La Retraite Studieuse
Bienvenu et adieu ecrivait le poète.
C'est par ces mots aussi que ma muse imparfaite
Vous dit merci et aurevoir.
Merci d'avoir même très tard le soir
Lu quelques fois mes rimes tardives
Que l'insomnie au sommeil rétive,
Désirait écrire avant de se coucher.
Il est un art difficile d'arriver à toucher
L'esprit du lecteur qui désireux d'un beau vers
Se voit servir un poème qui marche la tête à l'envers.

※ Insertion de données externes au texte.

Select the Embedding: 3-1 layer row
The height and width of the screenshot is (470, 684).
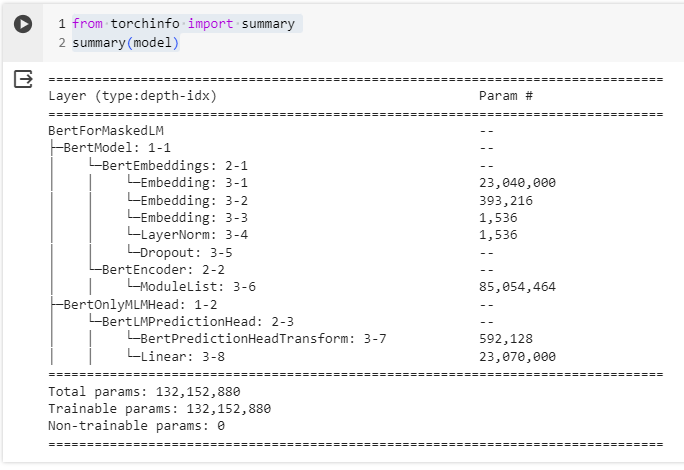(193, 182)
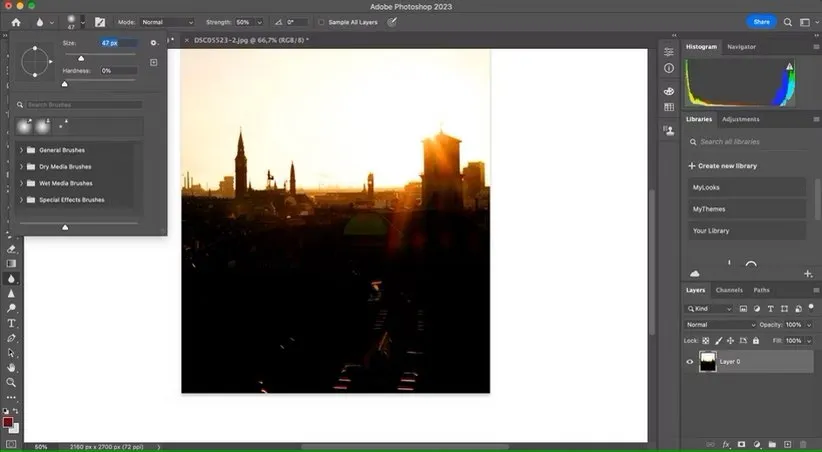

L'art est long et le talent si rare
Et ma plume distille plus de curare
Que de mots plaisants où la poésie se montre
Dans son plus touchant appareil; la montre,
Qui compte les heures à chacun,
A sonnait pour moi pour que de ce chant importun,
Je cesse enfin d'agacer le monde.
Il faut que je m'en retourne sur l'onde
Pour m'instruire plus profondement
Du chant de la sirène qui monte lentement
Dans les brumes qui reposent sur l'océan
Et distille dans l'oreille les charmes de leur péans.
Il me faut aller prés D'Eleusis
Où resplendissent en honneur à Thémis
Les voix belles et suâves des vestales,
Pour adoucir mon chant qui sonne comme un râle
Qui s'échappe du gosier du soldat mourrant.
Les sages poètes me disent assieds-toi et apprends
Avant de jeter tes vers dans cette fournaise
Où le métal vulgaire fond sous la braise;
Seul le vers que l'on a certi d'or et de jaspe,
Demeure intacte sous la flamme qui happe
Et met en cendre le vers taillé dans le bois.
Sur tes oeuvres mal polis on entrevoit
Que trop les coups de ciseau sur l'écorce,
Que tu travailles avec moins d'art que de force.
Je retourne donc à l'école de la poésie
Pour apprendre de ma plume à tempérer sa frénesie
Et d'un beau vers enfin ouvrager la forme.
J'aurais pour professeur un grand Orme
Au regard toujours encourageant
Aux efforts de ma muse en cet art surnageant.